M'intéressant de plus en plus aux vieux logiciels, je me suis mis il y a peu de temps à Mac OS 9 grace à l'émulateur Sheepshaver. Mais je ne sais pas ou trouver de vieux logiciels pour OS 9. Ou puis-je en trouver sur internet ? Existe-t-il des site dédiés ?


----------



## osnola (19 Mars 2014)

Bonjour, 
Macintosh Garden en contient un certain nombre...


----------



## throwaway8301 (19 Mars 2014)

osnola a dit:


> Bonjour,
> Macintosh Garden en contient un certain nombre...



Ce site me fournit les logiciels en .sit . Mais comment fait-on pour les ouvrir ?


----------



## drs (19 Mars 2014)

si ma mémoire est bonne, avec Stuffit Expander


----------



## throwaway8301 (19 Mars 2014)

Merci beaucoup ça marche !!


----------



## matacao (19 Mars 2014)

Voici un autre site: Le Grenier du Mac, Accueil


----------



## throwaway8301 (20 Mars 2014)

matacao a dit:


> Voici un autre site: Le Grenier du Mac, Accueil



Mais on ouvre comment les fichers .cpt ?


----------



## matacao (20 Mars 2014)

zozo83 a dit:


> Mais on ouvre comment les fichers .cpt ?



Avec Stuffit Expander ou deluxe. Sinon sous MacOS X The Unarchiver peut les décompresser.


----------



## jb07 (20 Mars 2014)

Il y a aussi un fil assez récent ici même : http://forums.macg.co/showthread.php?t=1237580.


----------



## Invité (20 Mars 2014)

jb07 a dit:


> Il y a aussi un fil assez récent ici même : http://forums.macg.co/showthread.php?t=1237580.

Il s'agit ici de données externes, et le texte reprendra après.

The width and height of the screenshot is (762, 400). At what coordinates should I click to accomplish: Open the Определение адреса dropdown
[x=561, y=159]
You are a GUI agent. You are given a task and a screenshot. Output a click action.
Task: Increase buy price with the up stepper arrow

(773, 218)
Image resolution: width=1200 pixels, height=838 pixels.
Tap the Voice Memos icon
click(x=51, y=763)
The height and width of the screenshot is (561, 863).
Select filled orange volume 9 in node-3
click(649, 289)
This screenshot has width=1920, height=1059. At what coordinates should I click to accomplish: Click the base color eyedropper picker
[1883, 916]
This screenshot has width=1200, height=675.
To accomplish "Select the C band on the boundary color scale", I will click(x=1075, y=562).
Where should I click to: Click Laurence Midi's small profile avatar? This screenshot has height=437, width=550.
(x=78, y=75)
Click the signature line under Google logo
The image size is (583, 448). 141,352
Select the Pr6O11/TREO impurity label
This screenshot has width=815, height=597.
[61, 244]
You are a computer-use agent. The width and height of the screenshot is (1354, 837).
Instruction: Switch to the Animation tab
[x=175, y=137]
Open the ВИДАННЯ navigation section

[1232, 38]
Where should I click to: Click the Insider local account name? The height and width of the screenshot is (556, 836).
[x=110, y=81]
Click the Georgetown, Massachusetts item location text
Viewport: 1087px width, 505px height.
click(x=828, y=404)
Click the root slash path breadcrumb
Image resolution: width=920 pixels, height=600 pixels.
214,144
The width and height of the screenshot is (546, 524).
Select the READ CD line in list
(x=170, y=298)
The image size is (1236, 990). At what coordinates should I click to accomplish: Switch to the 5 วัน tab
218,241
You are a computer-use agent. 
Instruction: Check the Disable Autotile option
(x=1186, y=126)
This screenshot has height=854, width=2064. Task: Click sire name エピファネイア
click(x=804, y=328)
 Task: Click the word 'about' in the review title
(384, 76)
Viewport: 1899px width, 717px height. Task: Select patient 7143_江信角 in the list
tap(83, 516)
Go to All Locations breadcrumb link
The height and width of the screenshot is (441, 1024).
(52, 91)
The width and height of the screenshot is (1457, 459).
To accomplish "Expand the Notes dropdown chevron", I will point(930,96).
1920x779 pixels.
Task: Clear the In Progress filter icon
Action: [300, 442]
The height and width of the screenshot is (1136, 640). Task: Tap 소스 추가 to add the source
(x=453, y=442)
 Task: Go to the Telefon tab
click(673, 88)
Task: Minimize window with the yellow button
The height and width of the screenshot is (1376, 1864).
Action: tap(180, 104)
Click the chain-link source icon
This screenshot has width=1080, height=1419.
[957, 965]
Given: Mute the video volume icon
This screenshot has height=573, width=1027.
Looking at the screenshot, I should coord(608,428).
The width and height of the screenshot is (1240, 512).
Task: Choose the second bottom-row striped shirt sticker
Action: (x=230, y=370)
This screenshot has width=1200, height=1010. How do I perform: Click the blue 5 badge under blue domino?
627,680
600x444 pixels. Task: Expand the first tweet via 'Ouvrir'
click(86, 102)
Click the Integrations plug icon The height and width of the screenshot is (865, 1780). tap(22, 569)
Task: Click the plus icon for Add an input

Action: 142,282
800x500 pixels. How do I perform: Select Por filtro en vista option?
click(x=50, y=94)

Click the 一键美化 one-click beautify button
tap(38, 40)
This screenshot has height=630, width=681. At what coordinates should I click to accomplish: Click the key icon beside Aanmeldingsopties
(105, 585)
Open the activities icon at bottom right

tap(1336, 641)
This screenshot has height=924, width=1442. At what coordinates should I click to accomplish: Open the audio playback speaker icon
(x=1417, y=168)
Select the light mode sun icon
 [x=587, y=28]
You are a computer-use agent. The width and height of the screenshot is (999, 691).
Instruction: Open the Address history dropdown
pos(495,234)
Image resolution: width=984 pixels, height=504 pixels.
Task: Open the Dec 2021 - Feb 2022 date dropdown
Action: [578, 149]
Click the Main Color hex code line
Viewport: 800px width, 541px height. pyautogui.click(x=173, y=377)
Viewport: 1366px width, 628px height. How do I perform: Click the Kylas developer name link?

A priori le lien ne mène nulle part


----------



## luc1en (21 Mars 2014)

Bonjour,

bizarre, si j'insère le lien avec la fonction du forum, qu'est-ce ça donne ?

http://forums.macg.co/showthread.php?t=1237580


----------



## Invité (21 Mars 2014)

http://forums.macg.co/!1237580!showthread.php?t=1237580
Pas tout à fait pareil&#8230;


----------



## matacao (21 Mars 2014)

Invité a dit:


> http://forums.macg.co/!1237580!showthread.php?t=1237580
> 
> Pas tout à fait pareil&#8230;



--> Page not found ^^


----------



## Invité (21 Mars 2014)

CDs SVM Mac - Forum Mac ?

Incroyable. Dans le post précédent, je colle la bonne (?) adresse et elle est raccourcie&#8230;

Bon, faut dire, que dans mon post précédent, c'était une copie de Safari et dans celui-là une copie FF&#8230;


----------



## luc1en (22 Mars 2014)

Test de lien sur chaîne de texte

Firefox ESR 24.4.0
Pareil, l'adresse est modifiée !


----------



## cdbvs (20 Mai 2014)

*Salut c'est Cdbvs*


Salut zozo83

Le .cpt c'est CompactPro.
Tu peux aller voir sur ma page : http://www.cdbvs-apple.fr/macos.htm
J'y ai référencé une grande partie des systèmes compatibles Mac, par contre étant donné que les versions supérieurs à Mac Os7.5.5 sont toujours sous la loi du copyright, tu ne trouvera pas de liens de logiciels systèmes complets, seulement des mises à jour.
Sommes toutes, cela te donnera des idées sur ce qu'il existe pour les plateformes Mac.


Bonne soirée à tous et à bientôt

Cdbvs


----------



## luc1en (21 Mai 2014)

Bonsoir,

chez Apple la liste des tous leurs anciens logiciels, ainsi que tous les Mac OS  (versions US).

Bon courage pour s'y retrouver.


----------



## magicPDF (21 Mai 2014)

A propos de Mac OS 9 et antérieurs, ne pas oublier d'installer *JVA*, un utilitaire aussi gratuit qu'indispensable : http://www.tempel.org/joliet/fr/


----------



## matacao (21 Mai 2014)

Merci pour l'utilitaire.


----------